**TASK:**
Reproduce the records below exactly as they appear, from the line that contains "Image resolution: width=2018" through the line that contains "The width and", with both of those lines included.

**TASK INPUT:**
· · · · ·
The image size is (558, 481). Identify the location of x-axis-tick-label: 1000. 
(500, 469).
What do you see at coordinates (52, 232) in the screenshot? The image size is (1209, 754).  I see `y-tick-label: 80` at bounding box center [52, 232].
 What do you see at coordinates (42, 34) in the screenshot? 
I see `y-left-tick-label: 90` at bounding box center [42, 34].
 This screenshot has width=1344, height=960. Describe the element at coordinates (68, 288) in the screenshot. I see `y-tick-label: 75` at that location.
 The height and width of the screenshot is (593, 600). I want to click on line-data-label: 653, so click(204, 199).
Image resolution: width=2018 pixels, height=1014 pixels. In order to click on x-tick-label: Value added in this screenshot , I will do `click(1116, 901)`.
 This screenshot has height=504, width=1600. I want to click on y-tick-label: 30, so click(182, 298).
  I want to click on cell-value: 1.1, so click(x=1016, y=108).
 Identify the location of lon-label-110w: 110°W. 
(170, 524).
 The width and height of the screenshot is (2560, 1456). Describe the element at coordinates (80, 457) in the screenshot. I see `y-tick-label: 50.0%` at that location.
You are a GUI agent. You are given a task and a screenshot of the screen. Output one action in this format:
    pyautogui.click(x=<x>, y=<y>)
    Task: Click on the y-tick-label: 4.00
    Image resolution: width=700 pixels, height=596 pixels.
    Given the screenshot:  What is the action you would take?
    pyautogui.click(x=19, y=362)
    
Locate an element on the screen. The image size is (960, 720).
· · · · ·
**ANSWER BELOW:**
Image resolution: width=2018 pixels, height=1014 pixels. In order to click on x-tick-label: Value added in this screenshot , I will do `click(1116, 901)`.
 This screenshot has height=504, width=1600. I want to click on y-tick-label: 30, so click(182, 298).
  I want to click on cell-value: 1.1, so click(x=1016, y=108).
 Identify the location of lon-label-110w: 110°W. 
(170, 524).
 The width and height of the screenshot is (2560, 1456). Describe the element at coordinates (80, 457) in the screenshot. I see `y-tick-label: 50.0%` at that location.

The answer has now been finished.